Ligand-guided Sequence-structure Co-design of De Novo Functional Enzymes
Journal:
bioRxiv
Published Date:
Mar 4, 2026
Abstract
Proteins underpin essential biological functions across all kingdoms of life. The capacity to design novel proteins with tailored activities holds transformative potential for biotechnology, medicine, and sustainability. However, since protein functions, particularly enzymatic activities, depend on precise interactions with small-molecule ligands, accurately modeling these interactions remains a formidable challenge in de novo protein design. Here, we present ProteinNet, a large-scale generative model for the simultaneous co-design of protein sequence and structure with ligand-guided functional targeting.

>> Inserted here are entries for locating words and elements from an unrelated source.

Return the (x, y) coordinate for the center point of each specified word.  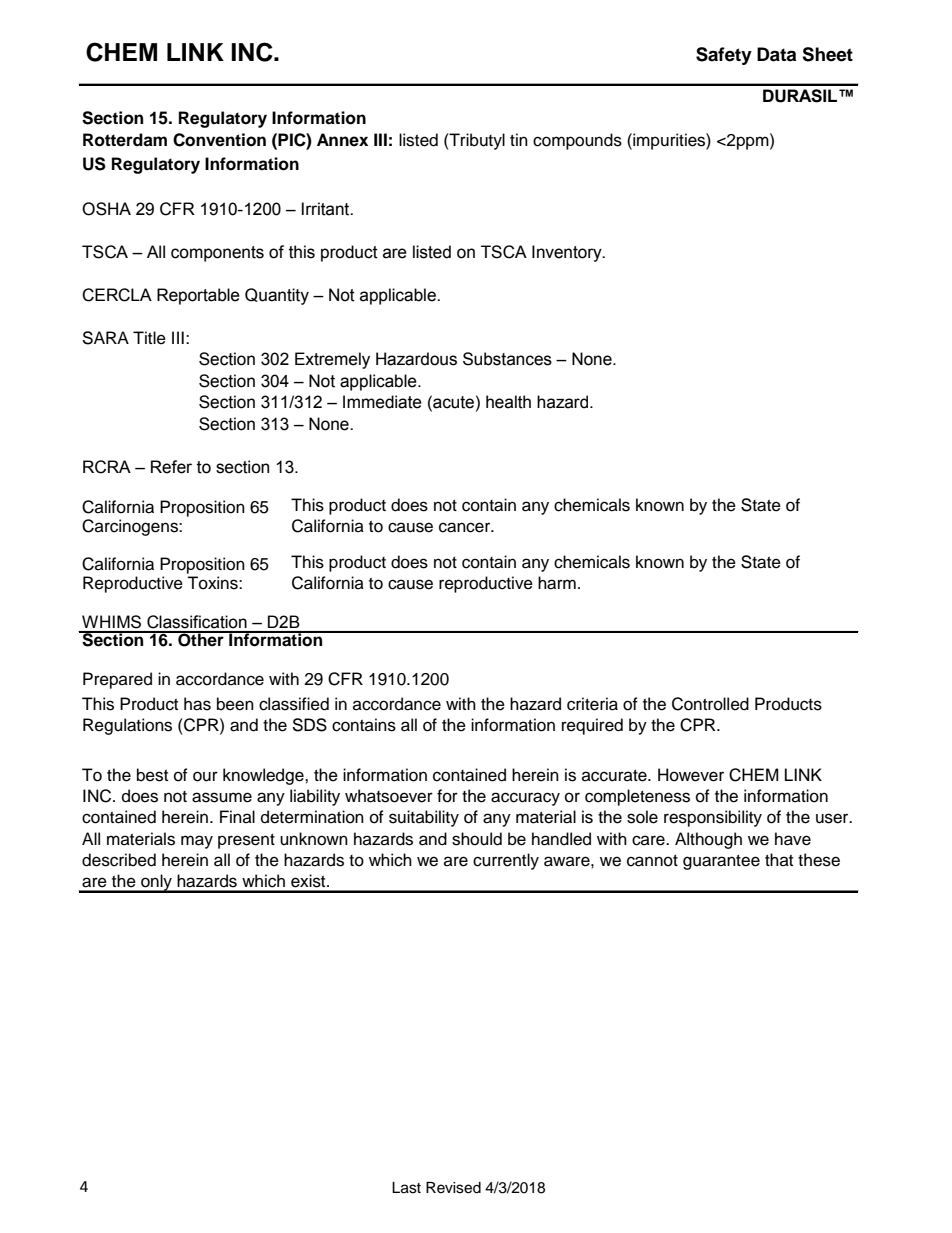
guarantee (721, 862)
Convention (219, 140)
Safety (724, 56)
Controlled (710, 704)
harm (557, 583)
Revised (453, 1188)
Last (406, 1188)
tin (519, 139)
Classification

ProteinNet integrates Transformer-based sequence modeling with equivariant graph neural networks for 3D structural representation and an explicit protein-ligand interaction module. This model architecture enables targeted design from heterogeneous inputs, including binding ligands, functionally important residues, and evolutionary taxonomy. ProteinNet is a 730-million-parameter foundation model trained on 720,993 protein-ligand complexes using multi-task learning objectives, encompassing sequence, structure, and protein-ligand interaction prediction. In rigorous in silico benchmarks, ProteinNet consistently outperforms state-of-the-art baselines, including Inpainting, RFdiffusion/ProteinMPNN, and AlphaFold3/LigandMPNN, as measured by enzyme--substrate prediction scores, AlphaFold2 confidence metrics, and structural fidelity. We further experimentally validated \model across multiple enzyme families, including chloramphenicol acetyltransferase, aminoglycoside adenylyltransferase, and thiopurine S-methyltransferase. De novo enzymes generated by our fine-tuned ProteinNet exhibited catalytic activities comparable to or exceeding those of naturally enzymes, while retaining substantial novelty with sequence identities as low as 51.6%. These results establish ProteinNet as a robust Artificial Intelligence-based platform for functional enzyme design, demonstrating the power of large protein foundation models to create high-performance, novel biocatalysts.